Since the police are not covered entities, they are not subject to HIPAA privacy restrictions, and can and should respond to PIA requests. However, they must still recognize when the PIA restricts the disclosure of information (for example, if the information fits one of the above categories, or was received from a physician or hospital and is subject to state-law restrictions on further disclosure). In those cases, HIPAA doesn't even apply (since the disclosing party isn't a covered entity under HIPAA), but that does not mean the disclosing party should necessarily disclose everything.

This illustrates the second missed issue in the Attorney General's opinion: that the big problems come when someone invokes HIPAA to prevent disclosure of information where HIPAA just isn't applicable. In today's Dallas Morning News, in an editorial supporting the AG's position, the editors give an example of an arrestee dying in police custody, and the police refusing to divluge the circumstances of the death, citing HIPAA as a restriction. In that case, there is no HIPAA restriction on the disclosure of the information. The AG can't say, "HIPAA is not an exception to the rule of openness in the state of Texas" (well, actually, he did say that, but he shouldn't have). What he should say is that governmental entities can't refuse to disclose information pursuant to a proper PIA request based on HIPAA grounds unless there are really HIPAA grounds for the refusal.

That is the big problem the AG could've highlighted and discussed, but didn't.

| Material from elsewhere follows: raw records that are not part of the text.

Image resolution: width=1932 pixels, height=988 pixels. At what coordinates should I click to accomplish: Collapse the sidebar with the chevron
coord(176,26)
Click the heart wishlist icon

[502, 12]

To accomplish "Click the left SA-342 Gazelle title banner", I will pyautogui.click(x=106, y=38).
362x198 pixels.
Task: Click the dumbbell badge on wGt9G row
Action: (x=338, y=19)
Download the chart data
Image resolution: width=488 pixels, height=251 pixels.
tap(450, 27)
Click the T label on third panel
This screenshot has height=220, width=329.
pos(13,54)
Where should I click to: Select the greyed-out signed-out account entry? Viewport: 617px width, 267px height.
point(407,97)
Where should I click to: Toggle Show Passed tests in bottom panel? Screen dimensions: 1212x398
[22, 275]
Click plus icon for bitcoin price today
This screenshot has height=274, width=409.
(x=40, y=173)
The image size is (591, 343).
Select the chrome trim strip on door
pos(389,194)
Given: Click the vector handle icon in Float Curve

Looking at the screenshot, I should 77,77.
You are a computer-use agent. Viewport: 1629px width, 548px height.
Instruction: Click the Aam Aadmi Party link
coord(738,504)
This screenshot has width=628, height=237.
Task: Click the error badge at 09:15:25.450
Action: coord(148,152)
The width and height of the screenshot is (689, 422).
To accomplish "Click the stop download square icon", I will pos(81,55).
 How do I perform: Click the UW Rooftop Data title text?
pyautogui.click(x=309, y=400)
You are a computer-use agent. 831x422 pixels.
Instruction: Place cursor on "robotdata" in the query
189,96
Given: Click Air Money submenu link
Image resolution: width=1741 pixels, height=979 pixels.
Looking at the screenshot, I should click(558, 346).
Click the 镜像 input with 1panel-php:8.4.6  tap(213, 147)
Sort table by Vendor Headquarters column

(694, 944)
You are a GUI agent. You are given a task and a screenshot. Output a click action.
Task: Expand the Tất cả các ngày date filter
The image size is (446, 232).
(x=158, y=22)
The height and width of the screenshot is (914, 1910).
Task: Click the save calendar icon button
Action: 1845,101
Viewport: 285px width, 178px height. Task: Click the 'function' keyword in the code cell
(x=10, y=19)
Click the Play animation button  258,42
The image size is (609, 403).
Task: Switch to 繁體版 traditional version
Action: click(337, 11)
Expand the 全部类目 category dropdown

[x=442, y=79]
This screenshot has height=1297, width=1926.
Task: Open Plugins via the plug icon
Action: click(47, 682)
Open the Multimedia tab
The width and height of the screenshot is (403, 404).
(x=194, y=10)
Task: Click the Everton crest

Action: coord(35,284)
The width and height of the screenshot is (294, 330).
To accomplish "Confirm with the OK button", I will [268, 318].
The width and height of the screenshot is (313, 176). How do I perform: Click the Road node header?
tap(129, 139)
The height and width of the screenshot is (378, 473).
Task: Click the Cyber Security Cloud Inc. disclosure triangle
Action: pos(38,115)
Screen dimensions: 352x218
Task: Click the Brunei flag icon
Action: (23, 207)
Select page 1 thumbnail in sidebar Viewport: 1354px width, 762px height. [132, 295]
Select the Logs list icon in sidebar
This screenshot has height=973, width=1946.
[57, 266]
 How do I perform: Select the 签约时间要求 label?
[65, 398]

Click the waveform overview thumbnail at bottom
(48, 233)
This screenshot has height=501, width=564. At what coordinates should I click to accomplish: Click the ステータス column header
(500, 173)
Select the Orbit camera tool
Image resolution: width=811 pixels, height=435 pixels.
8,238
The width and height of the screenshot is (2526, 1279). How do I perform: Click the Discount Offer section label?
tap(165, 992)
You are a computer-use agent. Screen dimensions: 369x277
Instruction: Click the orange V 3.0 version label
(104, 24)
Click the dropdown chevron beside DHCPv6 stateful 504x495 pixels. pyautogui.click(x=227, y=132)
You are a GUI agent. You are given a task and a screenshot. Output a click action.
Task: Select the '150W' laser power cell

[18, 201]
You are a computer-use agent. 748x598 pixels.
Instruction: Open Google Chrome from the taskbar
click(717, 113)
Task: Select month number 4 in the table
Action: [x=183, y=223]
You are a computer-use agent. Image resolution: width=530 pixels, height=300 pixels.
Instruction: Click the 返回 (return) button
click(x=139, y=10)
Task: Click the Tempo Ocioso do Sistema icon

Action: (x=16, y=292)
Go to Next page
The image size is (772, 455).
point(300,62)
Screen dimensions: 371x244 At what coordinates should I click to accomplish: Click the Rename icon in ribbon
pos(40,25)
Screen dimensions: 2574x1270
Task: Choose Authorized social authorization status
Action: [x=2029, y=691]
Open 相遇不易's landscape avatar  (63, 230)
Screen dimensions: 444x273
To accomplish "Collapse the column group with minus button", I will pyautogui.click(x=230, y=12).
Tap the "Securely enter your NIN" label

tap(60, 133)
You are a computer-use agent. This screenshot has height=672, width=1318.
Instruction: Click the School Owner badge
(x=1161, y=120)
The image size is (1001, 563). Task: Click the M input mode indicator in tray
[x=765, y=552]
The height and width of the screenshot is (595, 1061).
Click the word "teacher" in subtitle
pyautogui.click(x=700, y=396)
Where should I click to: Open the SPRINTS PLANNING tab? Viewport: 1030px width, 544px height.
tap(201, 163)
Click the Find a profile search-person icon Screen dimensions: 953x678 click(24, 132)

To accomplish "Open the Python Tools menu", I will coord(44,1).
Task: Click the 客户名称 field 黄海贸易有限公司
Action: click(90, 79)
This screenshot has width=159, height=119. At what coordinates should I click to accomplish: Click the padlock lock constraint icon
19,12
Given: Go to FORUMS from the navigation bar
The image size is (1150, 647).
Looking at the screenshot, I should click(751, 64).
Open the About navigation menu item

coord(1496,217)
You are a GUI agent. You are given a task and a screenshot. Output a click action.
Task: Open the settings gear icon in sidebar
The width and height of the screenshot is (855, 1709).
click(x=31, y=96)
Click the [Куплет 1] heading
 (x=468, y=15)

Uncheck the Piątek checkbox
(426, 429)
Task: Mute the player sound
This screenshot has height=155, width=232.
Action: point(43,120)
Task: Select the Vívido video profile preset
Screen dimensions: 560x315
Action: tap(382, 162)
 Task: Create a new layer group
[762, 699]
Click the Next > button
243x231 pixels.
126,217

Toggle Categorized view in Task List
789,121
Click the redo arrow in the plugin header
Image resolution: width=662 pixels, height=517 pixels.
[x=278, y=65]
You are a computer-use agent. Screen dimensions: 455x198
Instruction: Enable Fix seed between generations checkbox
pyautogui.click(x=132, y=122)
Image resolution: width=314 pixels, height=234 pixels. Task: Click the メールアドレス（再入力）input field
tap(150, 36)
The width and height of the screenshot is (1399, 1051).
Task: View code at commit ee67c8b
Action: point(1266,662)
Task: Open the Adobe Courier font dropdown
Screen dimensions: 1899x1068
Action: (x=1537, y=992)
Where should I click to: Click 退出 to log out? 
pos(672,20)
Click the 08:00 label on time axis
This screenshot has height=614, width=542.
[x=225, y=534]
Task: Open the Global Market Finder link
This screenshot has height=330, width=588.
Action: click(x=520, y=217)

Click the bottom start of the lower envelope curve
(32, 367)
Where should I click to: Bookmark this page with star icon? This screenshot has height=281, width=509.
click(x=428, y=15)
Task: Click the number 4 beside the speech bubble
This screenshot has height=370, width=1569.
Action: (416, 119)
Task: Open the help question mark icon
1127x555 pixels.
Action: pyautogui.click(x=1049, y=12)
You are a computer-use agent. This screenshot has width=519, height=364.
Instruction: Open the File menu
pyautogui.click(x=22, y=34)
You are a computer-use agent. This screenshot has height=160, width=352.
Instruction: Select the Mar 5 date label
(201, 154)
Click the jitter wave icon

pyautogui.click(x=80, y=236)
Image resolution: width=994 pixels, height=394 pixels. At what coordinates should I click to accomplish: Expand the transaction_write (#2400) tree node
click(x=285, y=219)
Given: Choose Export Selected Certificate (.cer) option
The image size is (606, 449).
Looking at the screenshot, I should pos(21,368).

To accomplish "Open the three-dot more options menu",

If you want to hide information that the public has a right to, you can't rely on HIPAA to do it with impunity. Don't disclose the name and address of a rape victim, but disclose non-identifying information such as time, place, etc. There are ways to make HIPAA and the PIA operate in tandem, and issuing a blanket refusal to answer on HIPAA grounds isn't generally appropriate.

Although the opinion isn't very well organized to highlight this, governmental entities in Texas confronted with information requests need to make several determinations: (i) is the request made of an entity that is a "covered entity" under HIPAA; (ii) is the request made under the PIA or is it some other type of request; and (iii) is the entity seeking to limit the disclosure or hold back some information? If the answer to (i) is yes, HIPAA applies. If the answer to (ii) is yes, PIA applies. If the answer to (iii) is yes, the entity must first seek a ruling from the AG's office as to whether they can withhold the information. Unfortunately, this is the primary answer to whether a governmental entity can disclose protected health information: if you think you don't want to disclose it, ask us for a ruling.

At least one concrete example of a proper disclosure of information is outlined in the opinion: if a police officer observes the medical condition of a prisoner, the police officer is not prohibited from disclosing that information to a party requesting it for PIA purposes. But if you receive the information from a hospital or physician, you probably shouldn't disclose it, but should ask the AG's office for a ruling.

Ultimately, the AG's opinion isn't wrong. In fact, it's pretty much right on point. Unfortunately, the AG's public declarations of what his opinion says aren't accurate. That is pretty disappointing. The PIA and HIPAA can and do work well together, and entities that try to shirk their PIA obligations by hiding behind HIPAA should be exposed for what they are doing and brought into compliance. Implying that HIPAA is inapplicable to public entities in Texas, however, is dangerous and wrong.